The 2007 Department of Commerce Census data is just now being released (how’s that for government efficiency?) and the good news is that the sector of the economy that manufactures electric motors and generators, a lot of which is used in industry for motion control applications, was up over 2002. The increase in total revenue was a whopping $12.37 Bil over $9.08 Bil 2007/2002. A couple of strange statistics show up in employment figures, total employees declined by 10,872 jobs, a full 20% based on the 2002 employment levels.
So we can register some gains prior to the slowdown in 2008, but there’s a catch. We have traded in 20% of our employment for about 30% growth in the market over the five year period. Those two facts cannot be resolved except by the fact that foreign suppliers have established operations in the US and are shipping products into the US for sale. And we continue to lose manufacturing based employment.
On a happier note, average salaries increased by about $6500 per employee, so the news is not all bad. And for those keeping score on health care costs, the industry paid an average of $4520. per employee for medical care.
But electric motors are used for all kinds of things. Putting your favorite beer into a bottle and onto a truck requires millions of dollars of mechatronic equipment to get the job done at the rate of 1-2 million bottles a day. You wouldn’t believe how much equipment goes into making frozen pizzas. Missile guidance and a lot of military applications like targeting required high performance motors. Disk drives are a huge user of brushless dc spindle motors.
And in order to make motors you have to have copper wire, steel laminations and magnets. Copper wire and lamination grade steel have become much more expensive in the last few years while Neodymium magnets have declined steadily in cost at the rate of about 7% per year. This has created a very strange situation where conventional AC motors with small high performance permanent magnets in the rotor have become more cost effective than their standard counterparts. This is a set of circumstances that no one in the industry expected. It was assumed that Neodymium magnets would always be expensive.
And the really high strength “exotic” materials are. But there is this new middle ground where the costs have crossed over. And high volume appliance manufacturers are jumping on the new platform of price and performance.
In an unrelated event, General Motors, who has been having financial problems for a while, sold it’s Magnequench business unit off to a Chinese owner. Magnequench held some of the basic Patents for Neodymium magnets and was the largest and only producer of magnet grade Neodymium alloys in North America.

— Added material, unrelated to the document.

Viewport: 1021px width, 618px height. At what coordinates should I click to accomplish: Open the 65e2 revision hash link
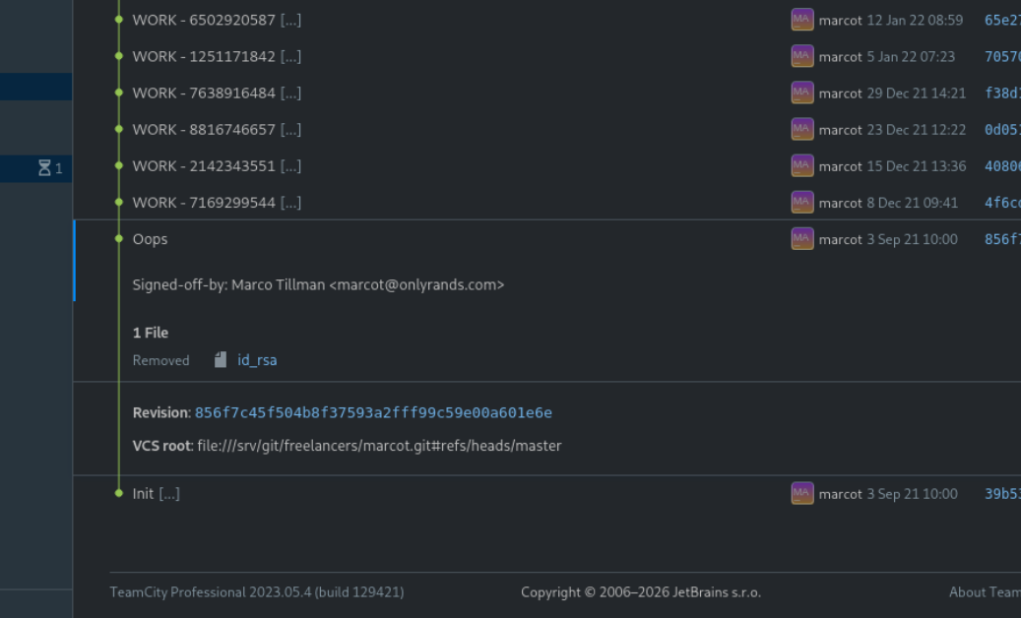(1001, 20)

So where does that put us? There are no US companies that can make motor grade Neodymium magnets. Yes, the Magnequench factory is still in Indiana. And I doubt there going anywhere anytime soon. But still. Every disk drive motor, every brushless servo, every high performance appliance motor will be using more parts made by Chines and not American companies.
Certainly GM did what it needed to do, but the sale of a US company to a foreign entity normally requires review by Commerce. If you heard something about this, please let me know.
It’s time for some new ideas in the motor industry.